Можно ведь ненавидеть мертвых, правда? И некоторые места – это ведь почти одно и то же. Даже чувство вины при этом испытываешь совершенно одинаковое.
Но теперь ничего нет. Дождь прекратился, оставив от города один скелет. Я беру у Махеша его бинокль, выхожу на нос судна, смотрю через залив, и каждый раз вид того, что осталось от Сан-Франциско, переворачивает мое нутро. Там к холмам притулилось несколько цементных пилонов, виднеется паутина искореженного железа, да груда бетонных плит, изъеденных и поверхностью напоминающих губку. К северу от нас дуга Моста по-прежнему устремлена к острову Йерба-Буэна, но на полпути она обрывается. В темной глубине воды ее таинственная неподвижность переливается в лучах солнца, словно она купается в озере нефти.

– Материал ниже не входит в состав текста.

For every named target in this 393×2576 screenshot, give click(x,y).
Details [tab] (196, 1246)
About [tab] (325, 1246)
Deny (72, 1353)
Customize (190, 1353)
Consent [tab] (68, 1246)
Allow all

Жизнь возвращается в Окленд. По крайней мере, днем на берегу видны люди, копающиеся в мусоре, а по ночам в руинах к югу от порта, мерцая, горят костры. И здесь, на борту контейнеровоза, севшего на мель во Внешней гавани Окленда, я постоянно вижу один и тот же сон. Либо я вхожу в маленький задний дворик Театра Миссии, где Феликс устанавливает свет. Либо стою на площадке пожарной лестницы за нашим кухонным окном, на верхнем этаже викторианского дома, который ни одна душа не удосужилась хорошенько покрасить – узоры декора поглощены безликими розовыми ляпами, похожими на мел, который дают больному при несварении желудка. Или же я взбираюсь на один из холмов, Потреро, возвращаясь домой из театра, и мои руки нагружены покупками или нуждающимися в ремонте театральными костюмами; при этом на другой стороне холма я почти наверняка встречу какое-нибудь чудище. Или увижу конец нашего мира: весь город сползает по крутому откосу в никуда, в океан пустоты, простирающийся так далеко, как хватает глаз. И в своих снах я права – по ту сторону нет ничего. Ни бегущей вниз улицы, уставленной рядами викторианских домов, которые, словно лемминги, маршируют по направлению к приморскому шоссе. Ни фресок с богинями, бабочками или волнообразными карпами кои над переполненными мусорными контейнерами позади китайского кафе. Только серая пустота, как на экране нашего аналогового телевизора в спальне, на который мы кладем неоплаченные счета. В моих ушах – легкий звон, как будто жужжание мух над мусорной кучей. Можно ли считать сном то, что ты видишь каждую ночь, если ты почти не в состоянии отличить сон от реальности? Это вопрос, который я задаю себе каждый раз, когда приходит пора проснуться.